Text -
•••••

In early December 2005 Library and Archives wrote to Mr. Bronskill and informed him an extension of up to 390 days was needed to respond to his request, due to necessary consultations with CSIS.

Under the Access to Information Act, a government institution has 30 days to respond to an access request but, as was applicable in this case, if it's believed that information requested may contain "trade secrets" of a third party a consultation with that third party must take place.

The requested files on Mr. Douglas were gathered by the RCMP Security Service who shadowed Mr. Douglas for decades, attending his speeches and listening in on his private conversations. The RCMP Security Service was replaced by CSIS in 1984, after the Mountie intelligence service was disgraced by an inquiry into illegal acts by agents. The file on Mr. Douglas spans from the late 1930s up until just before his death in 1986; CSIS continued to shadow Mr. Douglas after taking over in 1984.

As a result of the necessary consultations with CSIS, as set out under section 27(4) of the access act, an extended time limit could be sought.

Mr. Bronskill, a well-seasoned access to information requester, said in his experience "extensions are the norm" but that 390 days is "a rather long one." Mr. Bronskill said in fairness, the files on Mr. Douglas were rather large, 1,142 pages. Size, coupled with the need for consultations, made it understandable that an extension would be needed, he said.

•••••

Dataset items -
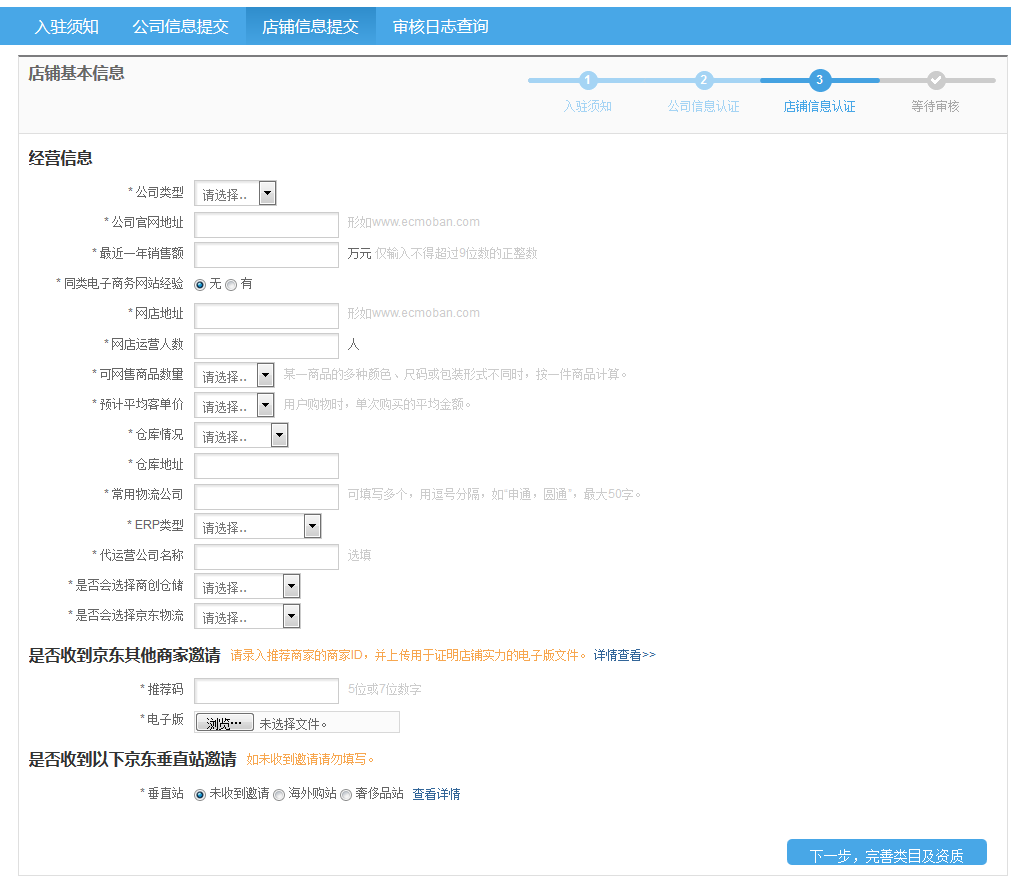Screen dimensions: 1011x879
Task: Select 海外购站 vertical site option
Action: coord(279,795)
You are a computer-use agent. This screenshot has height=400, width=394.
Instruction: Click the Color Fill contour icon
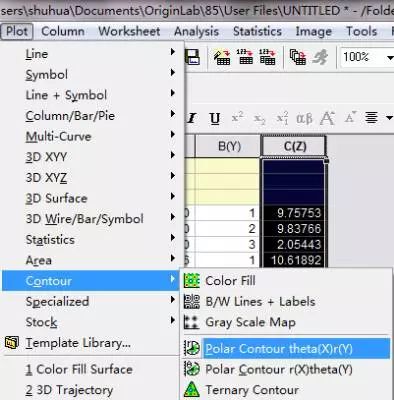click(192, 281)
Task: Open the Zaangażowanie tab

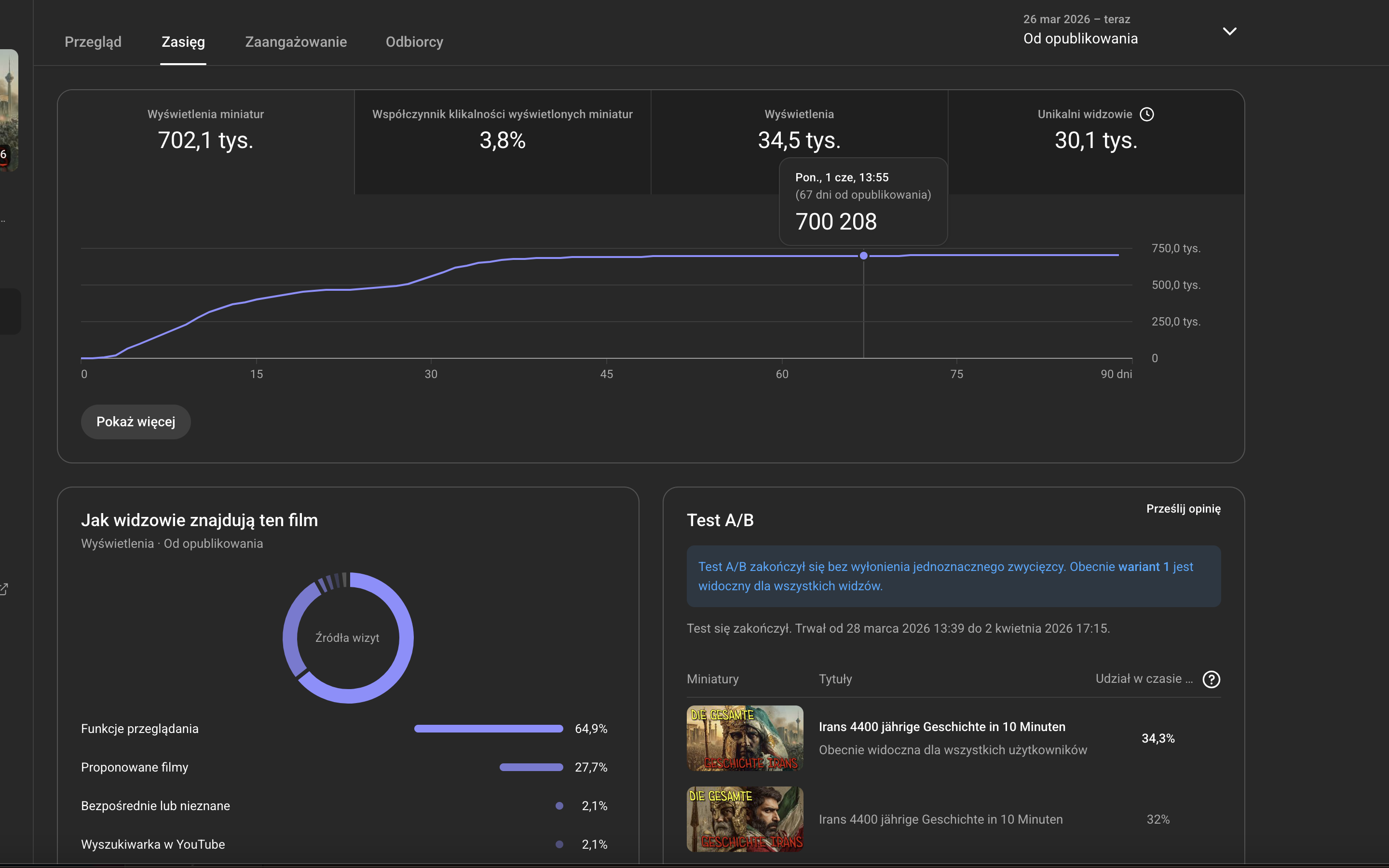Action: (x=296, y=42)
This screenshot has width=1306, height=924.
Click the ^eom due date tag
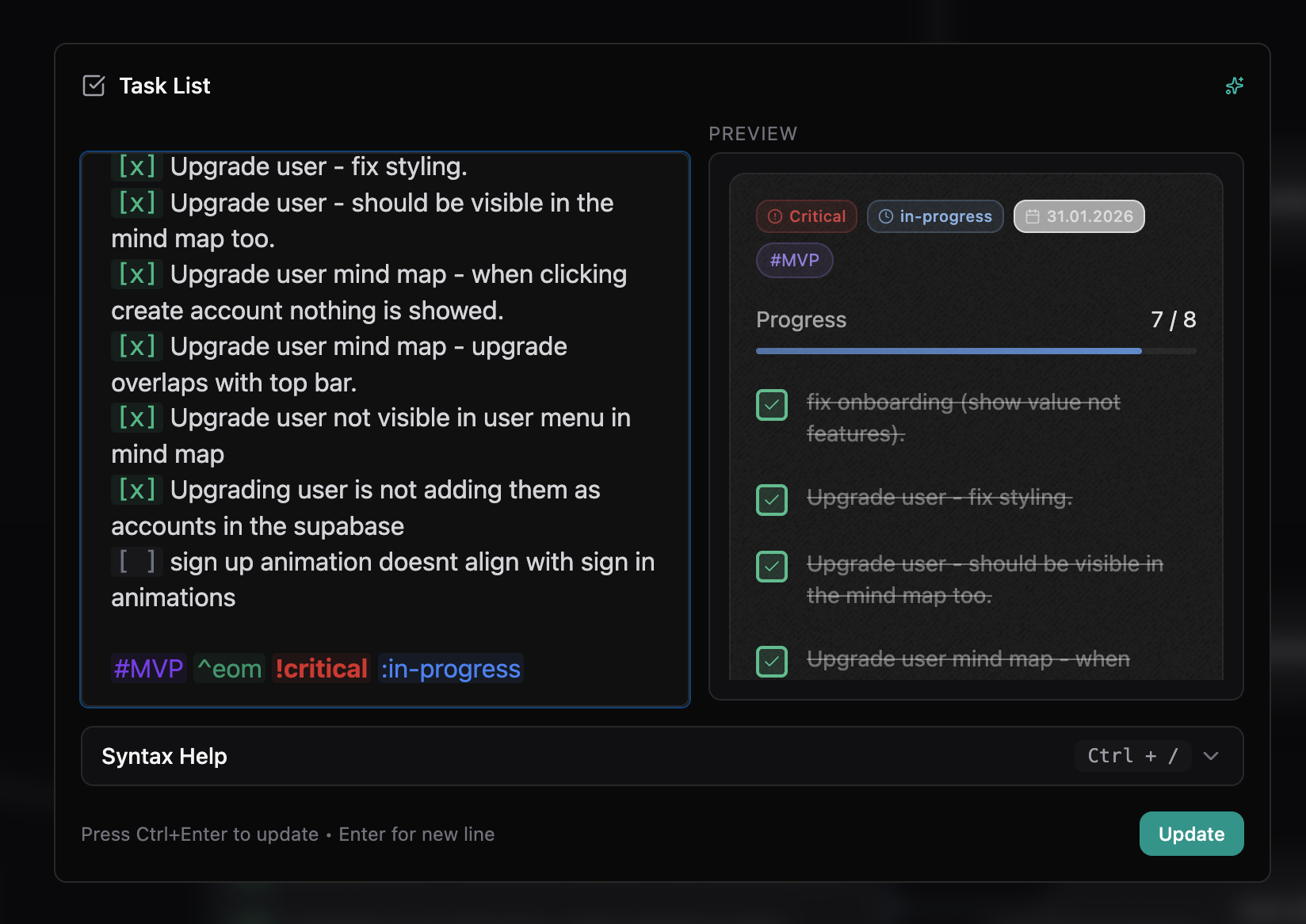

•••••

Directives -
A – Do these statements agree with the text on the Douglas files request? (i) A government institution has 30 days to respond to an access request. (ii) CSIS replaced the RCMP Security Service in 1986. (iii) The files on Mr. Douglas ran to 1,142 pages. Answer yes or no for each, quoting the deciding words of the text.
B – Recast every line of the dataset rows as a numbered list, skipping blank lines and leaving out the pictures.
The text and the rows come from unrelated sources.

Task responses -
A –
(i) Yes: "a government institution has 30 days to respond to an access request"
(ii) No: "The RCMP Security Service was replaced by CSIS in 1984"
(iii) Yes: "the files on Mr. Douglas were rather large, 1,142 pages"

B –
1. Screen dimensions: 1011x879
2. Task: Select 海外购站 vertical site option
3. Action: coord(279,795)
4. You are a computer-use agent. This screenshot has height=400, width=394.
5. Instruction: Click the Color Fill contour icon
6. click(192, 281)
7. Task: Open the Zaangażowanie tab
8. Action: (x=296, y=42)
9. This screenshot has width=1306, height=924.
10. Click the ^eom due date tag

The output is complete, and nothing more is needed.